[Start of section]

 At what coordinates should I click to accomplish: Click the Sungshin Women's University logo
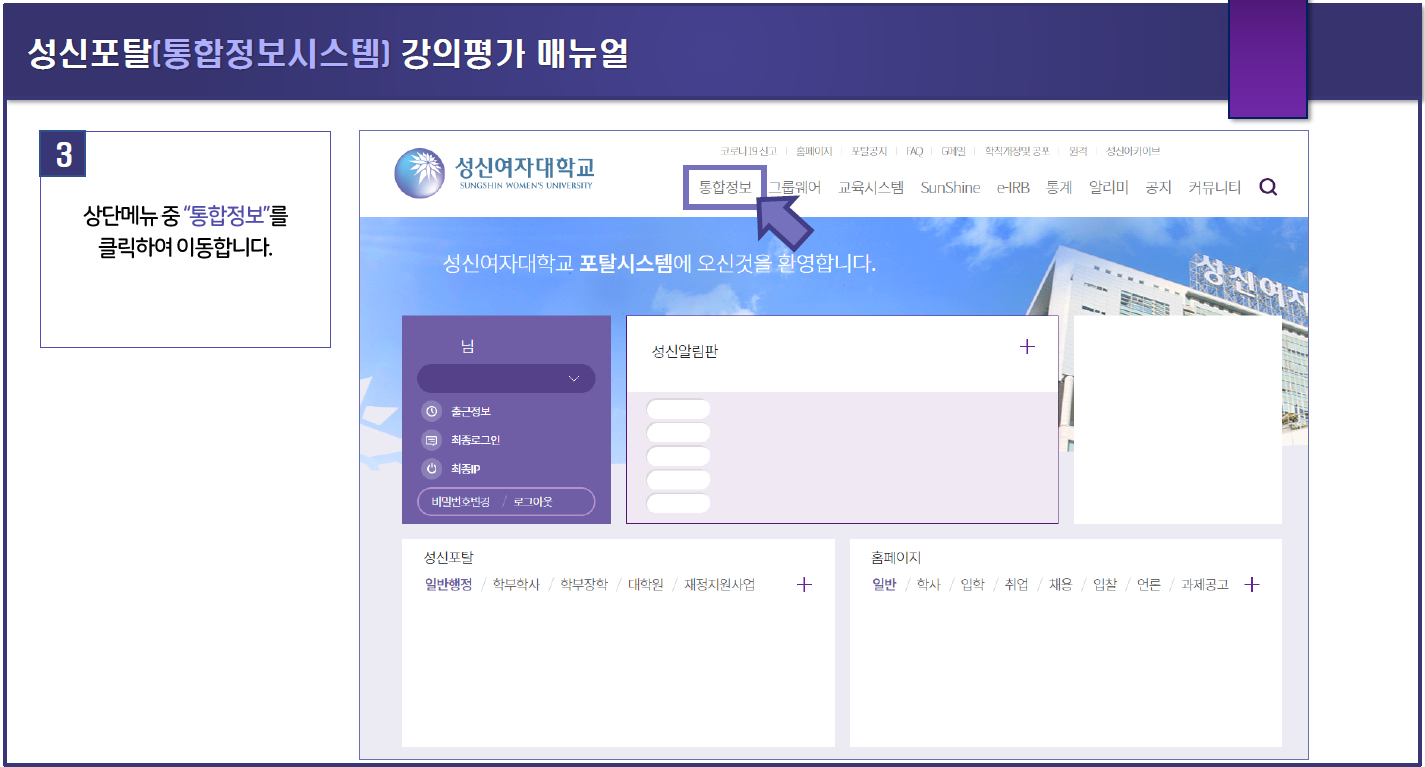pos(495,172)
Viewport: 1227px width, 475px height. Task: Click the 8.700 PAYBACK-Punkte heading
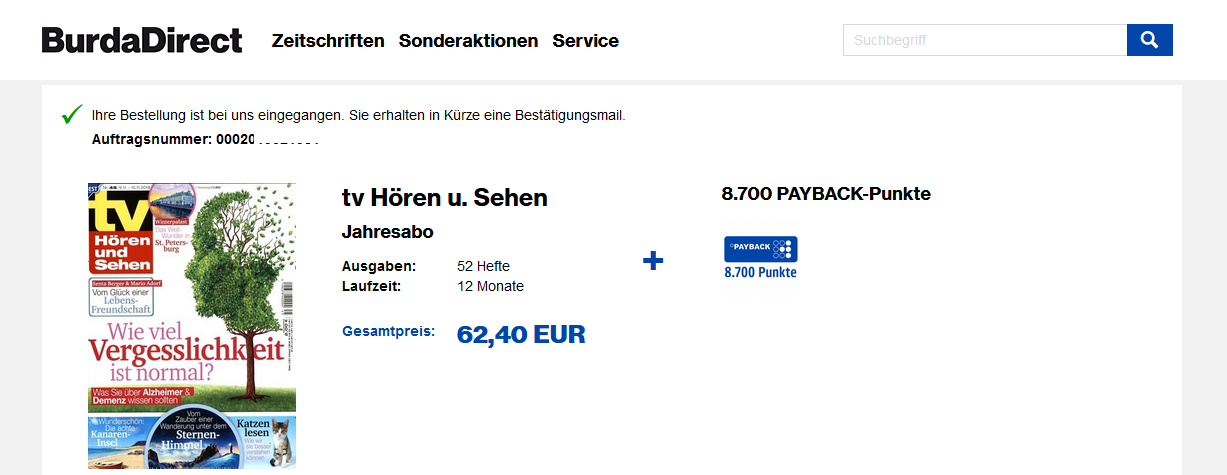click(x=826, y=194)
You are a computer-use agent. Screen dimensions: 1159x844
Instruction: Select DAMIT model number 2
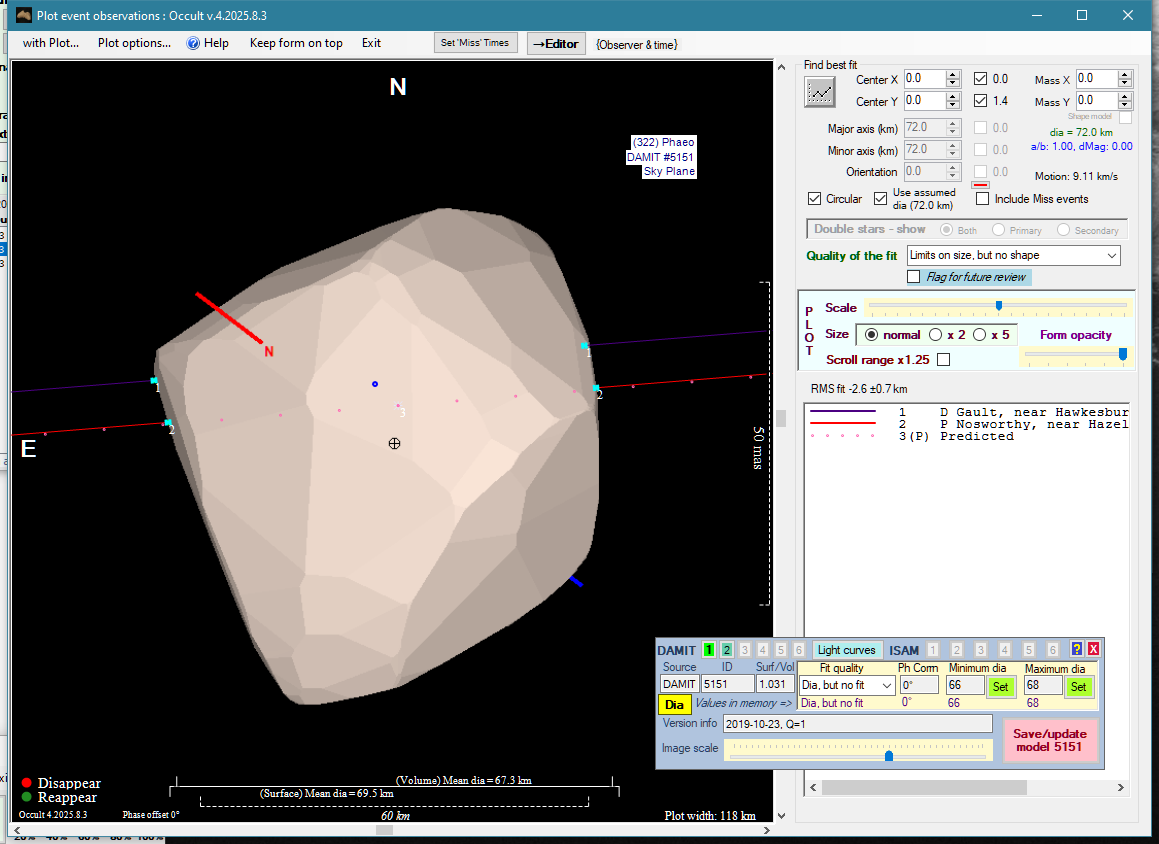pyautogui.click(x=727, y=650)
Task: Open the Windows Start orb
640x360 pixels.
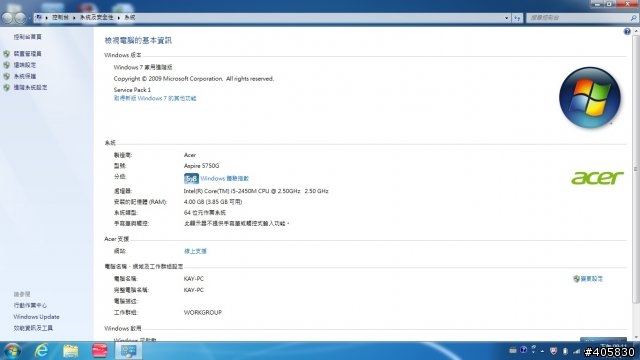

[End of section]

▸ What the exercise asks: For this exercise, write out the listing verbatim and leave every image out.

▸ Output for this exercise:
 At what coordinates should I click to accomplish: Click the Sungshin Women's University logo
pos(495,172)
Viewport: 1227px width, 475px height. Task: Click the 8.700 PAYBACK-Punkte heading
click(x=826, y=194)
You are a computer-use agent. Screen dimensions: 1159x844
Instruction: Select DAMIT model number 2
pyautogui.click(x=727, y=650)
Task: Open the Windows Start orb
640x360 pixels.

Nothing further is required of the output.